First Quarter 2025 Financial Highlights

  • Net income was $158 million, compared to $182 million for the first quarter of 2024 due, in part, to interest rates declining quarter-over-quarter, decreasing net interest income. Additionally, the rise in noninterest expense from increased contributions to housing and community development initiatives also contributed to the decline in net income.
  • Total assets decreased to $126.1 billion, compared to $129.1 billion at December 31, 2024, with the change mostly due to a decrease in our liquidity portfolio.
  • Advances outstanding remained stable at $56.0 billion, compared to $55.8 billion at December 31, 2024.
  • Mortgage loans held for portfolio through the Mortgage Partnership Finance® (MPF®) Program increased to $13.5 billion, compared to $13.3 billion at December 31, 2024, primarily attributable to new acquisition volume that outpaced paydown activity.

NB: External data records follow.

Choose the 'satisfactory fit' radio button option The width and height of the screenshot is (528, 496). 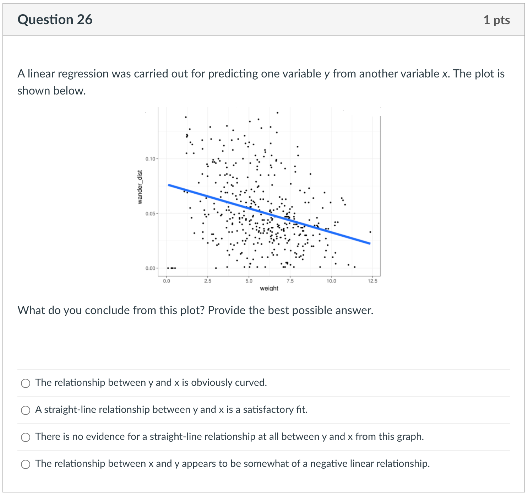26,410
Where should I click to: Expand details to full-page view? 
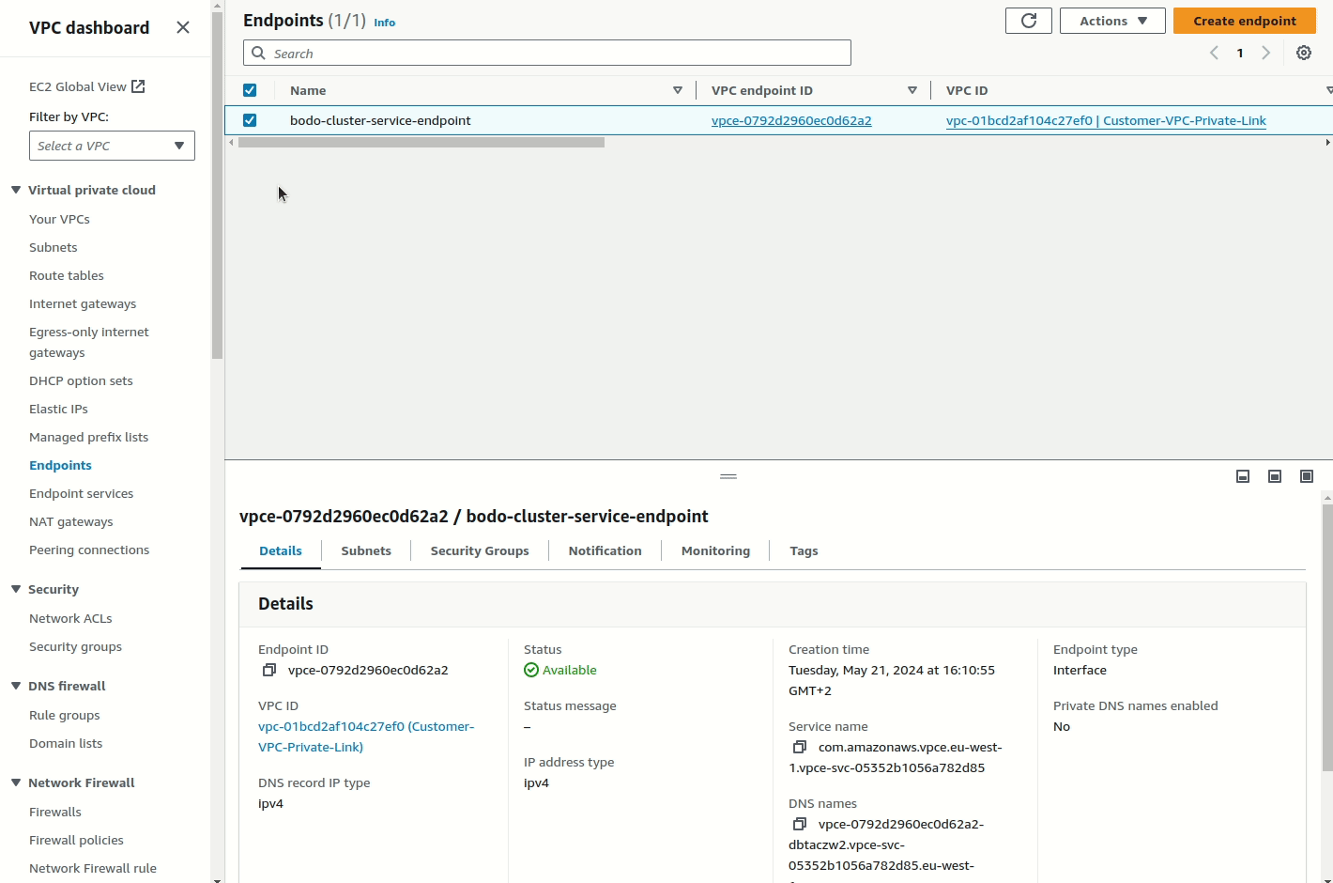(x=1307, y=476)
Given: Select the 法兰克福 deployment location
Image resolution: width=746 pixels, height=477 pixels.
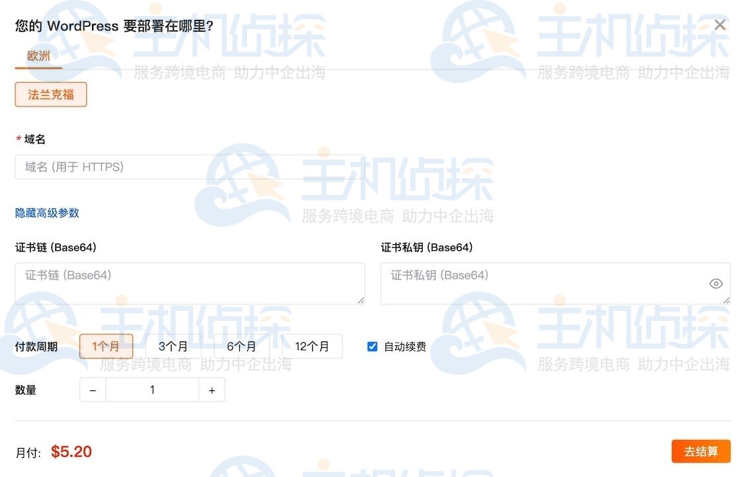Looking at the screenshot, I should tap(50, 94).
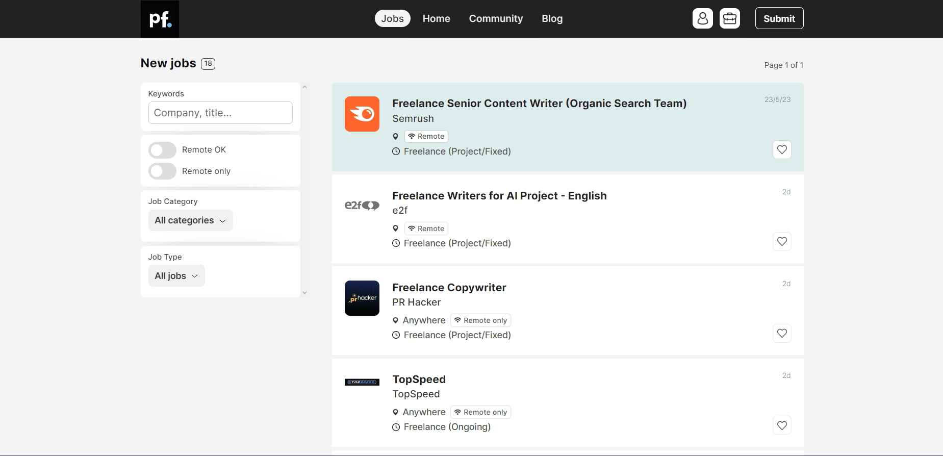This screenshot has width=943, height=456.
Task: Heart the PR Hacker Freelance Copywriter job
Action: click(x=781, y=333)
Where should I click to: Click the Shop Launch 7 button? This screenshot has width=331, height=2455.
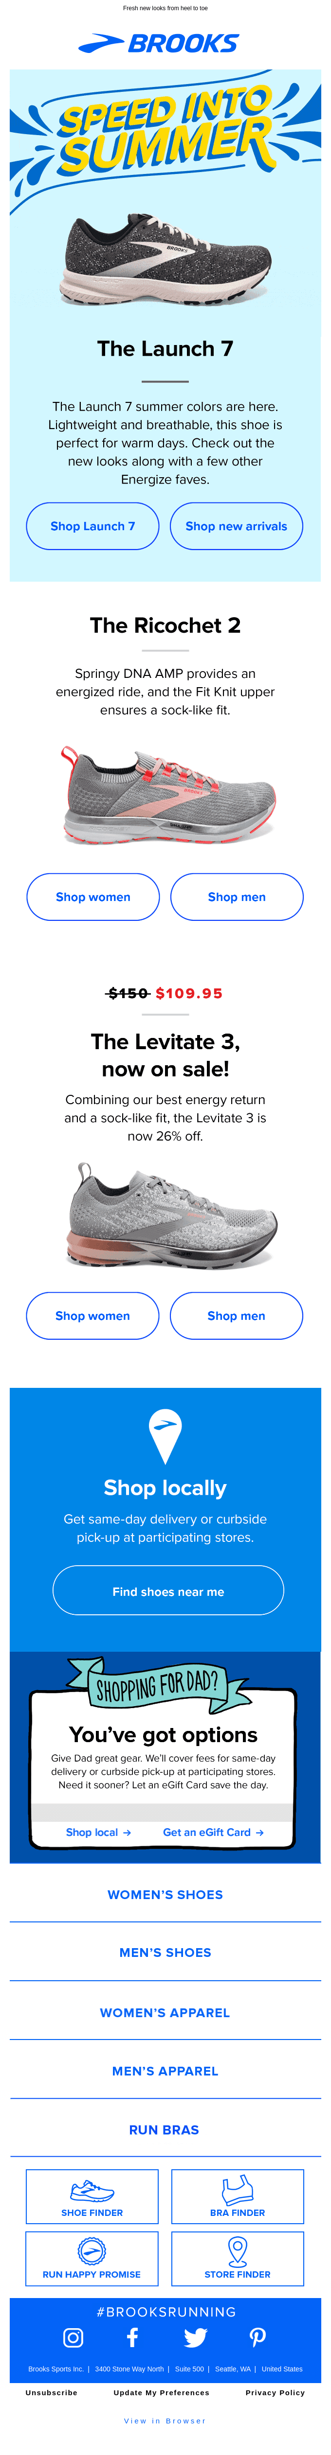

Ongoing Commitment to Housing and Community Development

FHLBank Chicago has allocated $52 million toward its 2025 Affordable Housing Program (AHP) General Fund, to subsidize the acquisition, new construction, and/or rehabilitation of affordable rental or owner-occupied housing. The competitive round will be open May 12 through June 20, 2025.

The 2025 Downpayment Plus® (DPP®) grant programs opened this February with a budget of $46 million. These programs allow participating members to help their income-eligible borrowers with down payment and closing costs of up to $10,000.

To help members fund affordable housing and economic development needs in their communities, FHLBank Chicago offers Community Advances at below market rates and $365 million was funded in the first quarter of 2025.

The MPF Program has an impact on housing finance and affordability. During the first quarter of 2025, 39% of mortgages purchased for investment or securitized through MPF products at FHLBank Chicago were made to low-income borrowers or communities.

Additionally, FHLBank Chicago has committed more than $8 million to its Community First® grant programs in 2025 to target affordable housing development and expand access to financial education.

For more financial details, please refer to the Condensed Statements of Income and Statements of Condition below. The Form 10-Q for the quarter ending March 31, 2025, is expected to be filed with the Securities and Exchange Commission (SEC) next month.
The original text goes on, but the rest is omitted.